> [Text section]

Mr. Boyle’s association has introduced a series of three- to five-minute videos called “BrainErgizers” that are being used in schools and Boys and Girls Clubs in 15 states and in Canada, Mexico, Ireland and Australia, he said. A version of the program is available to schools at no charge.
The program is designed so that three to five times a day, teachers can set aside a few minutes for their students to watch a video and follow the cues given by the instructors. In one typical video, the instructors are college students of all shapes and sizes at the University of Connecticut who do a quick warm-up and then lead kids through a mini workout involving movements from several sports: baseball, basketball and a triathlon. That’s followed by a cool-down.
“At the end of the week, kids have gotten an hour or more worth of movement, and it’s all done in the classroom with no special equipment,” Mr. Boyle said. “We’re not looking to replace gym classes, we’re aiming to give kids more minutes of movement per week. And by introducing sports into the videos, giving kids a chance to try sports they may not have ever tried before.”
Julie Goldstein, principal of the Breakthrough Magnet School in Hartford, Conn., said her school has been using BrainErgizers since the spring of 2015.
It’s easy for the teachers to implement, and “easy for the students to follow,” Mrs. Goldstein said. She said the program has “helped them focus and bring up their energy level in the classroom.”
Scott McQuigg, chief executive and a co-founder of GoNoodle, a classroom movement program used in more than 60,000 elementary schools in the United States credits Michelle Obama’s “Let’s Move” initiative with helping to bring movement and the health of children into the public consciousness.
“We call this the Movement movement,” Mr. McQuigg said. “If we invest three to five minutes for our kids to move in the classroom, we are actually going to optimize the next 45 minutes for learning. That small investment in time has such a big yield for teachers.”
GoNoodle, which offers free and paid videos, aims to entertain kids while they are moving, Mr. McQuigg said. GoNoodle and other “brain break” videos can be found on the website for “Let’s Move! Active Schools,” part of Mrs. Obama’s “Let’s Move!” initiative.
“We have purposely not gone after this as an exercise program,” Mr. McQuigg said. “This is a digital generation that expects to be entertained, and we think we can do more good around getting them to move if they are entertained.”

> [Dataset excerpts]
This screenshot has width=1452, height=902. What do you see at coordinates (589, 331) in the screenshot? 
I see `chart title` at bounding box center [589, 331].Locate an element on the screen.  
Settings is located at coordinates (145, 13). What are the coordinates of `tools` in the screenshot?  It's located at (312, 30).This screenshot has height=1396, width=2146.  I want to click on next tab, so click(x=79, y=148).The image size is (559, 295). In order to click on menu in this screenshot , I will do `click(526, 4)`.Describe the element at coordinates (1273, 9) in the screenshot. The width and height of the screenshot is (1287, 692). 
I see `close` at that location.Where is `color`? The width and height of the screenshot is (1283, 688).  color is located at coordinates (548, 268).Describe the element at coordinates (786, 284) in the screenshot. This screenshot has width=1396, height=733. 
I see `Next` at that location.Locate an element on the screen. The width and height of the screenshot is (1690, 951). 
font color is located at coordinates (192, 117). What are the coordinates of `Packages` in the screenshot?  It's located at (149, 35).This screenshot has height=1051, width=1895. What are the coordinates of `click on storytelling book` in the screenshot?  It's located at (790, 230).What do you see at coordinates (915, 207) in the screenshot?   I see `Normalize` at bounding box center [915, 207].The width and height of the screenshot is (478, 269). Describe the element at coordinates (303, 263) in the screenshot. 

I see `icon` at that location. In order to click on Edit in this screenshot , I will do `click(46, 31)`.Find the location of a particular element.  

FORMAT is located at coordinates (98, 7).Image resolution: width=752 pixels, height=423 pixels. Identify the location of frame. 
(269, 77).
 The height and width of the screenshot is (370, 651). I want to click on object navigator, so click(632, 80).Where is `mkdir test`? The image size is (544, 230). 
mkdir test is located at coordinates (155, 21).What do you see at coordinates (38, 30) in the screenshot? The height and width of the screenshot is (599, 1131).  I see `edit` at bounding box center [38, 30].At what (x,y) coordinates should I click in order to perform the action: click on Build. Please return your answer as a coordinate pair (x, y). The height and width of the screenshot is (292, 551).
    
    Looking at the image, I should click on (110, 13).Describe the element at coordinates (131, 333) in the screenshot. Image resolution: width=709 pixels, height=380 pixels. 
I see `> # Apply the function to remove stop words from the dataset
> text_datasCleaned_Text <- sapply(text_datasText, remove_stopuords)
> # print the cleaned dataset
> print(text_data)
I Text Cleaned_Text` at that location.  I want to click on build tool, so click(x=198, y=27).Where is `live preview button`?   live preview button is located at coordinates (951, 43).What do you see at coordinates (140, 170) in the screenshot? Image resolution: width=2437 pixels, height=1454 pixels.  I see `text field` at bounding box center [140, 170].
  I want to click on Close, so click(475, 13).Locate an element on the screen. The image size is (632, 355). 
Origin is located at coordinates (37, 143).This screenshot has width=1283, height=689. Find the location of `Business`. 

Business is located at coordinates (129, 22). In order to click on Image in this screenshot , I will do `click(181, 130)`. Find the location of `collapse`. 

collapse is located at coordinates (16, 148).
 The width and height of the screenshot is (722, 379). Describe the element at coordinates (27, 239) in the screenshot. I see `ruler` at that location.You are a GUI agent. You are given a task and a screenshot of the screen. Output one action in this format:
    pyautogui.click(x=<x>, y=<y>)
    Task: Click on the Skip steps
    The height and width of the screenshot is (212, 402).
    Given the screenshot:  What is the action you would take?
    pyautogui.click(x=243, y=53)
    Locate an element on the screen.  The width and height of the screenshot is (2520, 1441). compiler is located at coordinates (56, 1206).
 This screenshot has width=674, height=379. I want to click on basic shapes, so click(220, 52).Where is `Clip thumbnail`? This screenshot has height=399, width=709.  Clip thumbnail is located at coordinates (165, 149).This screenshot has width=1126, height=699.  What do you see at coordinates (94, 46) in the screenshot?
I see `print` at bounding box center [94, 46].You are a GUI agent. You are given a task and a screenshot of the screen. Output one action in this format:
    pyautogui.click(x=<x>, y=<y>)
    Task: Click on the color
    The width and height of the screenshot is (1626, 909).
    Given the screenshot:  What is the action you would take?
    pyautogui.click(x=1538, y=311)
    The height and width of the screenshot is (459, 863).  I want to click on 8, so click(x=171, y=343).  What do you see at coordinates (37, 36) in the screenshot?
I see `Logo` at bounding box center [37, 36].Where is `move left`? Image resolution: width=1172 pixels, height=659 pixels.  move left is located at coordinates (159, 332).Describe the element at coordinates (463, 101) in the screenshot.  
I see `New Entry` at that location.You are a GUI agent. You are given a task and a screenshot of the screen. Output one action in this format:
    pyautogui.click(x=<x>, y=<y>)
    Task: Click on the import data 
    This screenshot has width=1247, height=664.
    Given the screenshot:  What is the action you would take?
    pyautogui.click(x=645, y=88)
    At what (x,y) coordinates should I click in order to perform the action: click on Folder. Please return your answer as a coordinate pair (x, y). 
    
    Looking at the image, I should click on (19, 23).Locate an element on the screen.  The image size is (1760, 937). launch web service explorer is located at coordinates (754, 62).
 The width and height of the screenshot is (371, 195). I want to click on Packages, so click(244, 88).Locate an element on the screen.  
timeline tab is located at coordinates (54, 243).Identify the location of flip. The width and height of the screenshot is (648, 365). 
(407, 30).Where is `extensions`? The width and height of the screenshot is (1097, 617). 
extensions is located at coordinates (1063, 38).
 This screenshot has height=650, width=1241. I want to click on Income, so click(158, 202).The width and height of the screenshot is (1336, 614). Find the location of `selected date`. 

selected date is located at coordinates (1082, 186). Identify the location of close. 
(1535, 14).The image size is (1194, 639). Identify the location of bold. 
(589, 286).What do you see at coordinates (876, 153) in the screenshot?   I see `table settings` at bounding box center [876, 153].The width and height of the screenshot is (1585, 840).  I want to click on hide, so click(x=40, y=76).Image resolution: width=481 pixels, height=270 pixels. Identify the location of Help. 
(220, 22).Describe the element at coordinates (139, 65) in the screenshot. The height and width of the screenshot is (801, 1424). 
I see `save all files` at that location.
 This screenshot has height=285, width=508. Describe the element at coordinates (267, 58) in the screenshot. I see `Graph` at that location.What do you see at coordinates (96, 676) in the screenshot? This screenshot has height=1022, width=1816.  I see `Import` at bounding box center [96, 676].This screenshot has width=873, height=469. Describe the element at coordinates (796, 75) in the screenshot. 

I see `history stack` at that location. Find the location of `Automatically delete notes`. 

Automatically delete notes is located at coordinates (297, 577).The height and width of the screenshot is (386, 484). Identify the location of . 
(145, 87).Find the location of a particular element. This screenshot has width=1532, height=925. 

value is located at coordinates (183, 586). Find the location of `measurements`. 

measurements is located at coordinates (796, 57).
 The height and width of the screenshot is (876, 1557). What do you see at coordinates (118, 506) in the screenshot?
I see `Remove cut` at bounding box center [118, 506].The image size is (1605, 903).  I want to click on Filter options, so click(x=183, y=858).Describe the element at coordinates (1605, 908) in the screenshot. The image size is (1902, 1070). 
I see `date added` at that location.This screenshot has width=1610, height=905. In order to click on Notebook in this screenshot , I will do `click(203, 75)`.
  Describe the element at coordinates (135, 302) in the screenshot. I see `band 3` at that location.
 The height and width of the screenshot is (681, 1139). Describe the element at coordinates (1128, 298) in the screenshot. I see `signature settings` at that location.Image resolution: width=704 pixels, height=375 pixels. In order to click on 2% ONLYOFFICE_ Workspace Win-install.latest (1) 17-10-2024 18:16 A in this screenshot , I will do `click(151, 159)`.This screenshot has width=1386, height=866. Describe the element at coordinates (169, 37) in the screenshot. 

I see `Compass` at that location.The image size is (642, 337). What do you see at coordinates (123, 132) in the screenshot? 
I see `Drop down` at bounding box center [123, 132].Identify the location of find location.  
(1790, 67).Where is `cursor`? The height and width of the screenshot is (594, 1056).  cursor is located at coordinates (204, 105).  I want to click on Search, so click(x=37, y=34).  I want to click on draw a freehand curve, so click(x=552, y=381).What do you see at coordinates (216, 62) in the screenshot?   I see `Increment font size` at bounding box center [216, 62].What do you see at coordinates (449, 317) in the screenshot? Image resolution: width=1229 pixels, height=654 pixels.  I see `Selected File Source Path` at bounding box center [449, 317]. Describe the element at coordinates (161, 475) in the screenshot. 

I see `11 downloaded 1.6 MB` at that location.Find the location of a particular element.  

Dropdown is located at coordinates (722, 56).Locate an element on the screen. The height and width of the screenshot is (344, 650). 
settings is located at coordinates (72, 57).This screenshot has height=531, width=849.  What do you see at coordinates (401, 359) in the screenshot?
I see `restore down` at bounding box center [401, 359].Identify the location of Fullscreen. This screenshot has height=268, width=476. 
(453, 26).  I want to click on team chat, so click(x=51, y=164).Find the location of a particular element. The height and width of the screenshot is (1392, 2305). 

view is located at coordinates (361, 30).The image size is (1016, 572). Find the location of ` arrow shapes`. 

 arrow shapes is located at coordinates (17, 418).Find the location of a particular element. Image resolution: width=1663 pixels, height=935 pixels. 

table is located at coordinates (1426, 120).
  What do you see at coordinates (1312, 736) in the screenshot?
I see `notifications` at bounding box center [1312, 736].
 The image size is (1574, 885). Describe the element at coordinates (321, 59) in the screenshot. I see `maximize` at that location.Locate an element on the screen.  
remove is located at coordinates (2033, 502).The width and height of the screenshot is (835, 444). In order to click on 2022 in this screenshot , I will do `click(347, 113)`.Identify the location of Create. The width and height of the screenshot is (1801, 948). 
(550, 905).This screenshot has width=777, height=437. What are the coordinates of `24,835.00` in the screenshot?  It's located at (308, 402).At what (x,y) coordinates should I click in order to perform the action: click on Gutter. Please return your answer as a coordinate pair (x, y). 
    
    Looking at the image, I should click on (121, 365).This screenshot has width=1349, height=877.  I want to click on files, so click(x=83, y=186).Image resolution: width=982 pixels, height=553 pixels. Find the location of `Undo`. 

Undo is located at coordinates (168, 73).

> [Task list]
• A. According to the classroom movement article, how many elementary schools in the United States use GoNoodle?
• B. Write a continuation of the classroom movement article, picking up after its final paragraph.

> [Responses by item number]
• A. More than 60,000.

• B.
For example, GoNoodle videos have kids running alongside their desks through a virtual obstacle course or following along with dance moves.
Joseph E. Donnelly, professor of medicine and director of the Center for Physical Activity and Weight Management at the University of Kansas Medical Center, said one of the good things about kids being more physically active in classrooms is that everyone is moving at the same time.
“In physical education classes, there is a lot of standing around, a lot of minutes of kids waiting to do an activity, and sometimes kids are only moving for about 15 minutes during a 50-minute class,” said Dr. Donnelly, who co-authored a statement on the effects of physical activity and academic achievement in children that was published last year by the American College of Sports Medicine. “If you do movement in class a few times a day, that can add up to at least an extra 60 minutes more of movement per week.”
Lindsay DiStefano, an associate professor in the department of kinesiology at the University of Connecticut, said the country is due for a major shift toward appreciating the benefits of physical activity in the classroom.
“In 1961, President Kennedy said school kids needed physical activity to thrive, but in the past 20 years, the pendulum has totally shifted the opposite way because schools are feeling the pressure to have students do well on standardized tests,” Ms. DiStefano said. “We are not thinking about the child as an entire person, how physical activity helps them cope with the stresses of school and actually benefits them in the classroom.”